If I had just taken it more seriously, this wouldn't have happened...

The last of my tears on my face grew cold as the temperature rapidly dropped. The warm jacket I wore felt as warm as if  I stepped into a freezer with a tank top. The addition of the frigid winds told me I needed shelter quickly if I wasn't looking to freeze to death. I had resolved myself, I was to going to take it lightly anymore.

Thus, I didn't go on impulse. I needed shelter—yes—but I needed to first remind myself what I had to work with. My thermal jacket was the only warm piece of clothing I had on. As it had become clear it wasn't enough, keeping warm was going to be an issue. I also had a watch on my wrist, a Swiss Army pocket knife, that book, and a lighter in my pocket. It wasn't much, but it was just enough to start a fire. With that covered, the next step was to survey. I had a suspicion that the quarry-like cavity would have a stabler temperature, perhaps it was even warmer. I wanted to confirm it, and if confirmed, find a way down.

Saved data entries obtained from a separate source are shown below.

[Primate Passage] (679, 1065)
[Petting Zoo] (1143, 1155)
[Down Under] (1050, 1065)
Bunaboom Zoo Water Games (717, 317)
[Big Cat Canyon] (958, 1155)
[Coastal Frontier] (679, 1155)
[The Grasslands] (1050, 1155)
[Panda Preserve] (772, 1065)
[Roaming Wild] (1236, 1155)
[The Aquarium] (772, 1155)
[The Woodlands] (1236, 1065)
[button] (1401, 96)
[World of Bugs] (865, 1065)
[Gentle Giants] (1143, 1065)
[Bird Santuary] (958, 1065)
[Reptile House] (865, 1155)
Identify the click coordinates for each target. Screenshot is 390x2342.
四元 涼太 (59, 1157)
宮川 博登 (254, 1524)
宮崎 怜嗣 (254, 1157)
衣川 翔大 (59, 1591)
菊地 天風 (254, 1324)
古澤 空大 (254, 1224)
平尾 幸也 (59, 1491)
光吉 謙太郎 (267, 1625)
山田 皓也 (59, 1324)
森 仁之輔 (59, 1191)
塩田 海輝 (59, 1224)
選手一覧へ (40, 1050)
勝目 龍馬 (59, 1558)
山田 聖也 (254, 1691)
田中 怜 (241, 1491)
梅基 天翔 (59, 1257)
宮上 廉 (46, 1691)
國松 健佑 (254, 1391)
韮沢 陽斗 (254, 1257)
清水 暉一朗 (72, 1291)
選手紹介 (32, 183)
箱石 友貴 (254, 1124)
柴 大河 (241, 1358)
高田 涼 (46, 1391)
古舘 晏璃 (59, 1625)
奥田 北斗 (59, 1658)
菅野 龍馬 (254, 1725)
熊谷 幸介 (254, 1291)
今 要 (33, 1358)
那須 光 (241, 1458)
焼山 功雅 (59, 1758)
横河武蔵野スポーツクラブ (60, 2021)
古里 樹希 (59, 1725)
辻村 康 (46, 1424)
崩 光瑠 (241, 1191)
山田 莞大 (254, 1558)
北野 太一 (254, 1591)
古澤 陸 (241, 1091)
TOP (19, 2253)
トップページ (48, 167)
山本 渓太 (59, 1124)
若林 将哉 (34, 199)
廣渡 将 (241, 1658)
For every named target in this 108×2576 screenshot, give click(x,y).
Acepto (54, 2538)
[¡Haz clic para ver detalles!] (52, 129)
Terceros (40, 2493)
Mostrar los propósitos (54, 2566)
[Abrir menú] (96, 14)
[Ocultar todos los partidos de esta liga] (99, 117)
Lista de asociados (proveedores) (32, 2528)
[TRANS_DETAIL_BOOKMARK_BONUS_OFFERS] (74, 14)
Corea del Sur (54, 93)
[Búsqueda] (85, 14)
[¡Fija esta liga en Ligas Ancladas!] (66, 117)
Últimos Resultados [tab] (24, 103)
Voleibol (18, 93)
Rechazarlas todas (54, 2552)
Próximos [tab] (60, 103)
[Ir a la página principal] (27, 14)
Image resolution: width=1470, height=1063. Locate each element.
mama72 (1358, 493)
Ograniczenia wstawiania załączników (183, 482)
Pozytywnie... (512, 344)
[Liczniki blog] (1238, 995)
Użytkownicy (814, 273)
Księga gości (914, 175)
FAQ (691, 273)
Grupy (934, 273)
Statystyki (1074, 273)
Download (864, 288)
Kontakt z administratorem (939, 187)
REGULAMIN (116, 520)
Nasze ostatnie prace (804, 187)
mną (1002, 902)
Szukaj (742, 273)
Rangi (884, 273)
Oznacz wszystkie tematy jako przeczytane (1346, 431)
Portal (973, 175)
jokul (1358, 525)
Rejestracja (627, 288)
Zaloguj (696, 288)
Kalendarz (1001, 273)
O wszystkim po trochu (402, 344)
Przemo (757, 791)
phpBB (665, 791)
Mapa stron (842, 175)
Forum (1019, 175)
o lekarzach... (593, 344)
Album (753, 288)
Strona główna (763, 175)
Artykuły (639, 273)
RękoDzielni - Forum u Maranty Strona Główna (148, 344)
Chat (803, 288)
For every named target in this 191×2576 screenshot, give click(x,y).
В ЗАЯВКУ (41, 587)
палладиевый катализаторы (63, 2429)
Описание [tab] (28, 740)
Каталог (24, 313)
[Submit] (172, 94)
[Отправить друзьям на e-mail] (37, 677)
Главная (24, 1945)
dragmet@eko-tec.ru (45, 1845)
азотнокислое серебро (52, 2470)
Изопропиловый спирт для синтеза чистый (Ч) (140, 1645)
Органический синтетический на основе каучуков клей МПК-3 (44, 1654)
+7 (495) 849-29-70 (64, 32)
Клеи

I felt the air already was well below freezing; the forest had already started to frost up with the sun completely gone over the horizon. Even walking over to the ledge, I felt cold stiff. Upon gazing below, I couldn't tell by looking if the temperature was more pleasant or not. I did manage to see a way down, despite it getting dark.
I had two options with what I knew: I could try to make a shelter of some kind with the readily available conifer-like trees, or I could attempt the descent.
If I went down, I wasn't going to get back up; however, by how the landscape looked, finding a place to take shelter would be easier, in fact, I saw a spot that could work.